▸ Page:
* * * * *

Selecting minimum value per ID from Table.

  • Urgent Help required in implementing below using SQL SERVER 2008.

    I have a table with the following data.

    Table A:

    ID AMT_DIFF DAYS_DIFF

    ------------------------------------

    100 10 20

    100 15 25

    200 10 10

    200 10 15

    I need to select data from above table based on below scenerios.

    Select the record with min AMT_DIFF per ID,if it gives duplicate(i.e. AMT_DIFF is equal for 2 records like ID:200) then select record with minimum DAYS_DIFF value per ID.

    If DAYS_DIFF is also same for 2 records per ID,then select none.

    Any Help would be greatly Appreciated.Thanks in Advance.

  • How about this?

* * * * *

▸ Data excerpts:

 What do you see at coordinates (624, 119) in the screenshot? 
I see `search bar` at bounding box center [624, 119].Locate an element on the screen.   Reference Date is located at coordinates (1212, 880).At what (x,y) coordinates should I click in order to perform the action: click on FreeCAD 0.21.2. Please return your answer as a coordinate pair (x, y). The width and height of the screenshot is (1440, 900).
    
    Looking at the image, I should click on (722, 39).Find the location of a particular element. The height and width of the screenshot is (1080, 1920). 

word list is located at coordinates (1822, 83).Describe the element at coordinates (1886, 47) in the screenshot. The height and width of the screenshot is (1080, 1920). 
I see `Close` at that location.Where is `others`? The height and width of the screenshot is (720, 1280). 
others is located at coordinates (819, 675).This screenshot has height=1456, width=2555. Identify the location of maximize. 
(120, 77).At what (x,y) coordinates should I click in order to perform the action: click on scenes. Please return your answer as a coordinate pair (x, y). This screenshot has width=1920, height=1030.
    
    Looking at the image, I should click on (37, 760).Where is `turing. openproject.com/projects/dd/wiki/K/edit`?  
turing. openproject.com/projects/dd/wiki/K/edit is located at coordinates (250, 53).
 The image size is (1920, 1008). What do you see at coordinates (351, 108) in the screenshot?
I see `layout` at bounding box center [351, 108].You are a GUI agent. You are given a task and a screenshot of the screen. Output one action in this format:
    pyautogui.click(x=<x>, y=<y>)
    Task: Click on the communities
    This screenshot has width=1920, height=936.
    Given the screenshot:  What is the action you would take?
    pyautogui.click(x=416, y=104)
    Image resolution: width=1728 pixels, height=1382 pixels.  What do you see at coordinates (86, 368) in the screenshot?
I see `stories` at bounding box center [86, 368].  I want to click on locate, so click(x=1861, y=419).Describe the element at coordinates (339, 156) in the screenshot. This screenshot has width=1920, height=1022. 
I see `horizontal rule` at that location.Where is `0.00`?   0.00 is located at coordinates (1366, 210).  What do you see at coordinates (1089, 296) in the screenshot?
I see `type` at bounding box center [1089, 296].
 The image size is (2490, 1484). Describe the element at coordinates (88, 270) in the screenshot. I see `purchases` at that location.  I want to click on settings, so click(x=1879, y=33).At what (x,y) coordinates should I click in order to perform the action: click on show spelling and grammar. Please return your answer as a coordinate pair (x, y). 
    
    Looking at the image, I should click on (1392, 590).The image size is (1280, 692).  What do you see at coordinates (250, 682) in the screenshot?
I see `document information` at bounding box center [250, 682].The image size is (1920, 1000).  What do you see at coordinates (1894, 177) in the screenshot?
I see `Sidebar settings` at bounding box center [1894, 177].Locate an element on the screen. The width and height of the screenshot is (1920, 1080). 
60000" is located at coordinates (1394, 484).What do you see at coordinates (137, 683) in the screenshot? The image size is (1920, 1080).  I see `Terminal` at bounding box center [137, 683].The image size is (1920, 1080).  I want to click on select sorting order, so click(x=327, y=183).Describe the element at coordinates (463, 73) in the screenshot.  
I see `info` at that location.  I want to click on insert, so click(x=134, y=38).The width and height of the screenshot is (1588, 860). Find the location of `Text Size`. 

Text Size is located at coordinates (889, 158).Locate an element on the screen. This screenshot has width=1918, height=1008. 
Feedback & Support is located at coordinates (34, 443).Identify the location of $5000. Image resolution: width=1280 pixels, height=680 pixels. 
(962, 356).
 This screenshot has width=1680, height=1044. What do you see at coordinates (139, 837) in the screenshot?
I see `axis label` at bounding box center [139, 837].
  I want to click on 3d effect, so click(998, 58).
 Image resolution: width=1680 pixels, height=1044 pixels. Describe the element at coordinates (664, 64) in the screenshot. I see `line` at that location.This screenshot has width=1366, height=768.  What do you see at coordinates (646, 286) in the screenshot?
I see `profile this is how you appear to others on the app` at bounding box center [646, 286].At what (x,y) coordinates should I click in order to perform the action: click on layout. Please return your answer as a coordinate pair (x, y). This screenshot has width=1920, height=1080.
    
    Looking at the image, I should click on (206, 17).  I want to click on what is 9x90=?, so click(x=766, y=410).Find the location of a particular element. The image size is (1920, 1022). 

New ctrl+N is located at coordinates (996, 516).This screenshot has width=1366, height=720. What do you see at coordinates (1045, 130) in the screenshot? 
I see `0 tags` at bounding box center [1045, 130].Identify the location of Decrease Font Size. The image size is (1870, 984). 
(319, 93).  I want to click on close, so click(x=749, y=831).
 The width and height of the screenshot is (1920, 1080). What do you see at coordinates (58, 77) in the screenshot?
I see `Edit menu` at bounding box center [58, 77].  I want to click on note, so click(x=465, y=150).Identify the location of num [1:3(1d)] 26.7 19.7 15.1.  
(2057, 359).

* * * * *

▸ Jobs:
1. In the SQL forum thread, which version of SQL Server is the help requested for?
2. Duplicate the part of the SQL forum thread that opens with the words containing "Select the record" and closes with "ID,then select none.".
3. Go on with the SQL forum thread from where it stops.
The lines have no connection to the SQL forum thread.

▸ Answers below:
1. SQL Server 2008.

2.
Select the record with min AMT_DIFF per ID,if it gives duplicate(i.e. AMT_DIFF is equal for 2 records like ID:200) then select record with minimum DAYS_DIFF value per ID.

    If DAYS_DIFF is also same for 2 records per ID,then select none.

3.
    IF OBJECT_ID('TempDB..#Temp') IS NOT NULL

    DROP TABLE #Temp;

    CREATE TABLE #Temp

    (

    iD INT --IDENTITY(1,1)

    ,AMT_DIFF INT

    ,DAYS_DIFF INT

    );

    INSERT INTO #Temp (ID, AMT_DIFF, DAYS_DIFF)

    SELECT 100 ,10 ,20

    UNION ALL SELECT 100 ,15 ,25

    UNION ALL SELECT 200 ,10 ,10

    UNION ALL SELECT 200 ,10 ,15

    UNION ALL SELECT 300 ,10 ,10

    UNION ALL SELECT 300 ,10 ,10

    UNION ALL SELECT 400 ,10 ,10

    ;

    ; WITH CTE AS

    (

    SELECT ID, AMT_DIFF, DAYS_DIFF

    , GrpCt = COUNT(*) OVER (PARTITION BY ID, AMT_DIFF, DAYS_DIFF)

    , RN1 = ROW_NUMBER() OVER (PARTITION BY ID ORDER BY ID, AMT_DIFF, DAYS_DIFF)

    FROM #Temp

    )

    SELECT C.iD , C.AMT_DIFF , C.DAYS_DIFF

    FROM CTE C

    WHERE C.GrpCt = 1

    AND C.RN1 = 1

  • sunnyepgc (3/15/2012)


    Urgent Help required in implementing below using SQL SERVER 2008.

    I have a table with the following data.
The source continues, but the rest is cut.